Amped
- First edition
- Author: Daniel H. Wilson
- Cover artist: Will Staehle
- Language: English
- Genre: Science fiction
- Publisher: Doubleday
- Publication date: June 5, 2012
- Publication place: United States
- Media type: Print (Hardcover)
- Pages: 274
- ISBN: 978-0-385-53515-1
- LC Class: PS3623.I57796 A83 2012

= Amped (novel) =

2012 novel by Daniel H. Wilson

Amped is a science fiction novel by American author Daniel H. Wilson published in June 2012.

==Synopsis==
In a near-future where the Neural-Autofocus and other neural implants made formerly mentally challenged individuals into equals or superiors to those with normal brain functionality, Owen is a high school teacher whose surgeon father helped develop the implants to control his epilepsy.
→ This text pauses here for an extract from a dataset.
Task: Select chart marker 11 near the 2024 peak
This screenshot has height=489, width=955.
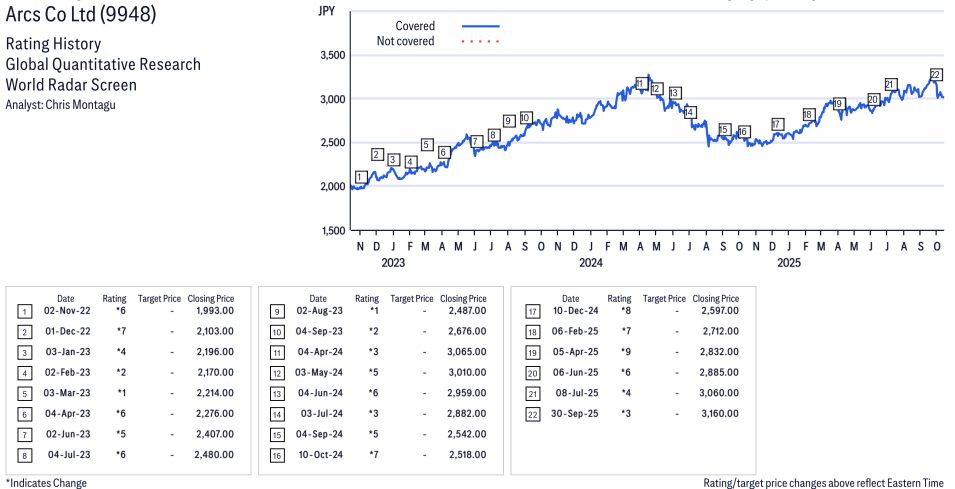Action: (641, 83)
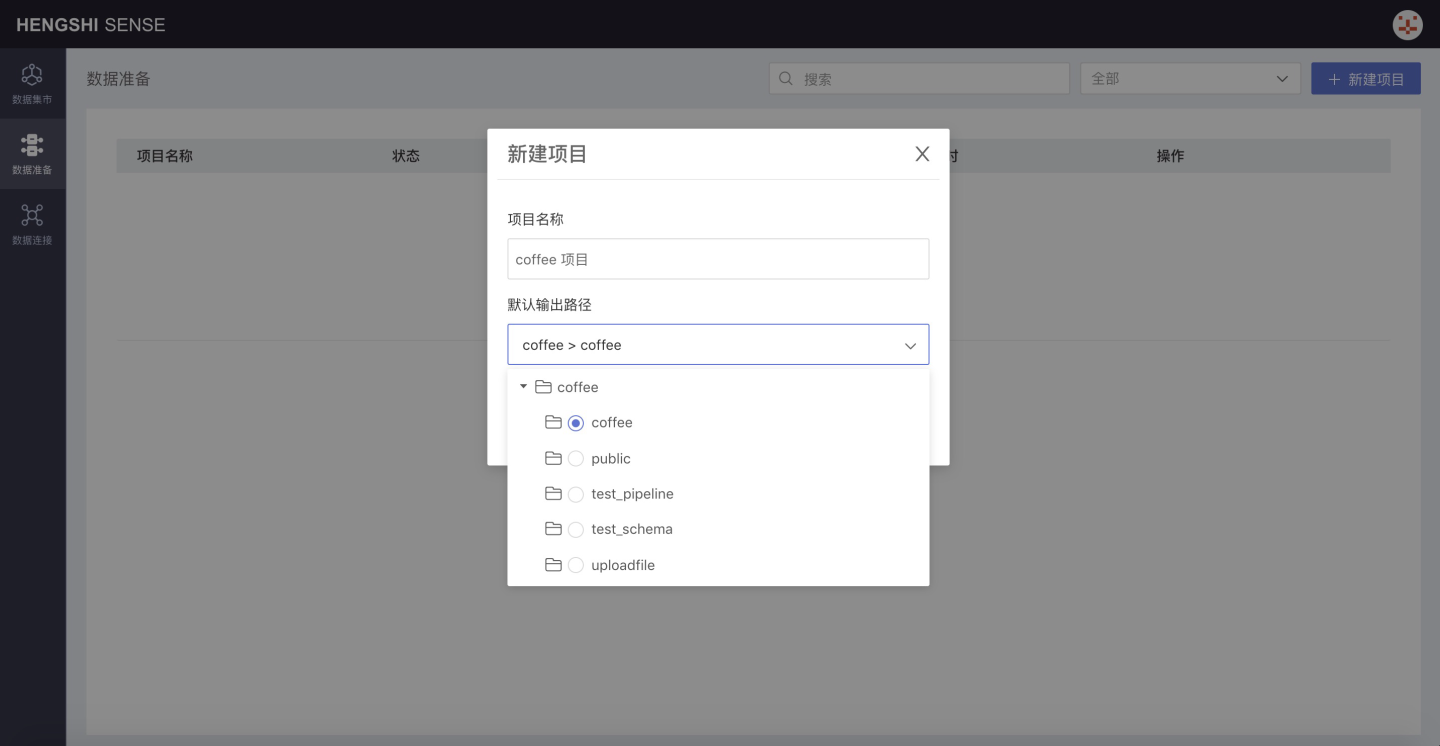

When the United States Supreme Court rules that implanted individuals are no longer a protected class, Owen's life is changed forever, as he discovers that his implant has a very dangerous secret.

==Reviews==

Kirkus Reviews stated this about the novel, "Wilson delivers a thoughtful, well-written novel, which, like his previous novel Robopocalypse (2011), deals with the often tense interplay between machines and humans. Unfortunately, while he nails the machine part, the human part falls a little short. The characters lack depth, and a crucial romantic relationship feels forced and unearned. The plot is thin, too, hewing too closely to archetype. Wilson, whose prose is always a step above the norm, is at his strongest creating amp-augmented action sequences and in conjuring situations which explore the boundaries between humankind and its technological creations."

It also calls the overall novel "Provocative, with strong action sequences, but weak in character development and plotting."

The Boise Weekly states, "On the whole...Amped is a compelling and brisk read with a lot more to offer than the average thriller."